Фрагмент для чтения:
──────────

Филологические науки/7. Язык,
речь, речевая коммуникация
К.филол.н. Эпштейн О.В.
Оренбургский государственный педагогический университет, Россия
Коммуникативное воплощение политики страха (эффект
метафоры)
Из всего разнообразия эмоциональных
состояний, присущих человеку, большинство исследователей склонны выделять
первичные и вторичные эмоции. Первичные – это результат
эволюционно-биологических процессов, они оказывают организующее и мотивирующее
влияние на человека [Изард 1999: 64]. К 10 первичным (базовым) эмоциям К. Изард
причисляет интерес, радость, удивление,
печаль, гнев, отвращение, презрение, страх,
вину, страдание [Изард 1999: 64].
Кроме того проводится распределение эмоций на негативные и позитивные,
т.к. возникновение эмоций связано с удовлетворением либо неудовлетворением
различных потребностей организма. Преобладание же в основном негативных эмоций
над позитивными связано с первоначальными биологическими функциями эмоций –
сигнальной и приспособительной.

──────────

Исходные данные:
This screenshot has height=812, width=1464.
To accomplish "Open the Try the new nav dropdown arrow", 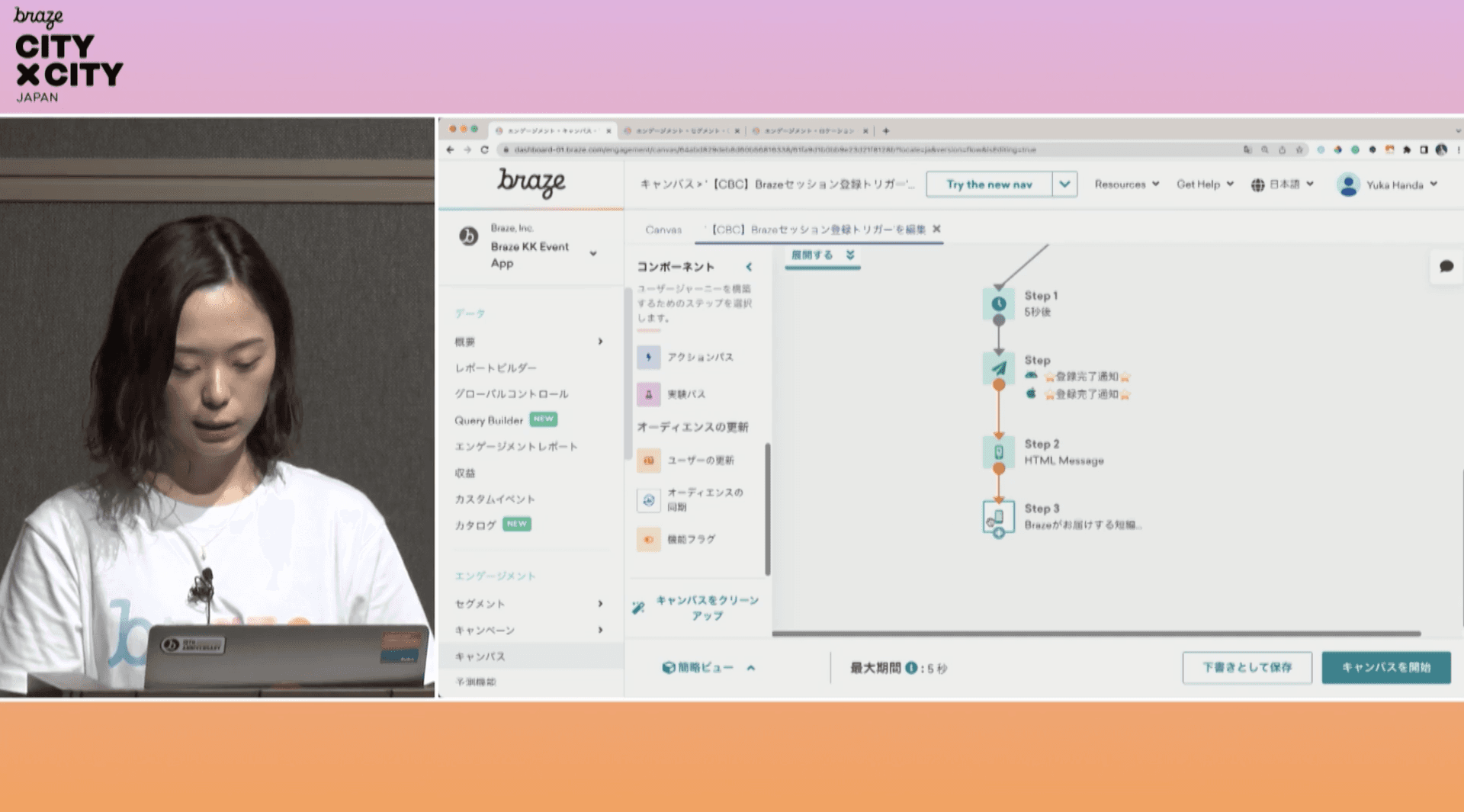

──────────

Задание:
Выпишите из фрагмента для чтения все базовые эмоции по К. Изарду, которые в его перечне следуют после слова «печаль».

Ответ:
гнев, отвращение, презрение, страх, вина, страдание